Инструкции к упражнению =>
#1 Верните без изменений отрывок из текста о Воротынском и Хворостинине, начиная с «Теперь князь Воротынский» и продолжая вплоть до «ли? Бог весть.».
#2 Переведите на английский язык предложение из текста о Воротынском и Хворостинине: «Иван IV решил дополнить сильные стороны одного полководца сильными сторонами другого».

Текст =>

——————————

Был ли князь Воротынский талантливым полководцем? Трудно сказать. Южные рубежи России он оборонял небезупречно. Когда приходило время «испить смертную чашу» в бою против татар, он одолевал неприятеля мужеством, стойкостью, опытом. Но талантом ли? Михаил Иванович Воротынский был честным, умным, бесстрашным человеком. В нем видна та разновидность воинской доблести, которая делала победителями спартанских гоплитов: лучше им было погибнуть, нежели опозориться, отступив, побросав щиты. Таков и Воротынский, медлительно-стойкий воевода. Не самый расторопный из наших «командармов» грозненской эпохи, он был самым твердым в прямом бою с татарами.

Хворостинин — совсем другое дело. Он предпочитал сложный, маневренный рисунок боя. Дмитрий Иванович придерживался атакующего стиля и всегда старался действовать на опережение неприятеля. Там, где Воротынский не поспевал за противником, Хворостинин предугадывал его шаги.

Теперь князь Воротынский оказался его начальником и не знал, как поведет себя Дмитрий Иванович, если татары навяжут вместо изощренных игр прямой и страшный бой насмерть. Выстоит ли? Бог весть.

Хворостинин тоже смотрел на Воротынского скептически. Для него Михаил Иванович, пусть и храбрый, пусть и заслуженный человек, а все же — «ленивая богатина». Немолод и неповоротлив.

Иван IV решил дополнить сильные стороны одного полководца сильными сторонами другого. Оригинальное, хотя и рискованное решение.

Когда закончился смотр, царь сказал Воротынскому: «Встанешь против татар сам, без меня. Дела ждут твоего государя в Новгороде».

Наконец, в июле 1572 года Девлет-Гирей появился на дальних подступах к Оке — пришел добивать Россию после погрома годовой давности. Князь Воротынский, узнав о приближении татар, отправляет гонцов к остальным воеводам — в Тарусу, Калугу, Каширу и Лопасню. Все эти города стояли на главном оборонительном рубеже — Оке. Князь велит им спешно выдвигаться к Сенькину броду — мелкому месту на Оке, расположенному там, где в нее впадает река Лопасня.

Воротынский надеялся, пусть и с ослабленной армией, не пропустить Девлет-Гирея дальше Оки. Не дать хану ворваться во внутренние области страны и устроить там новое разорение.

Сейчас всё решала скорость: русские полки держали оборону на огромном расстоянии друг от друга, поскольку не знали, где будут прорываться крымцы. Теперь это прояснилось. Требовалось спешить к общему сбору. Поодиночке они выстоять не могли.

Князь Воротынский располагал пятью полками — Большим, Правой руки, Передовым, Левой руки и Сторожевым. Общая численность армии составляла около 20–30 тысяч бойцов — конных дворян, стрельцов, казаков. Из них самой ценной боевой силы, дворянской конницы, насчитывалось лишь 14 тысяч. Да и стрельцов немного: всего порядка двух тысяч. Что же касается остальной массы, казачьей, то она ценилась в бою меньше всего. Как зеницу ока берегли ударный отряд хорошо обученных и вооруженных европейских наемников под командой Юрия Францбека (Фаренсбаха).

——————————

Исходный материал =>
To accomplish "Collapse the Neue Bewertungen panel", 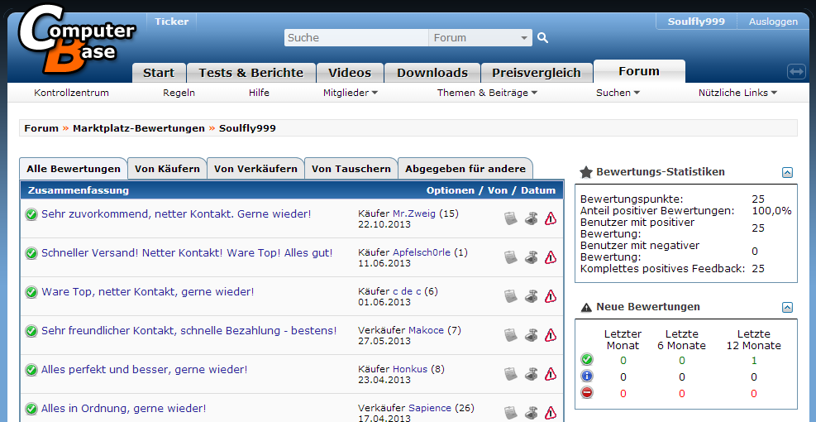I will click(x=787, y=307).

——————————

Ответы по заданиям =>
#1
Теперь князь Воротынский оказался его начальником и не знал, как поведет себя Дмитрий Иванович, если татары навяжут вместо изощренных игр прямой и страшный бой насмерть. Выстоит ли? Бог весть.

#2 Ivan IV decided to complement the strengths of one commander with the strengths of the other.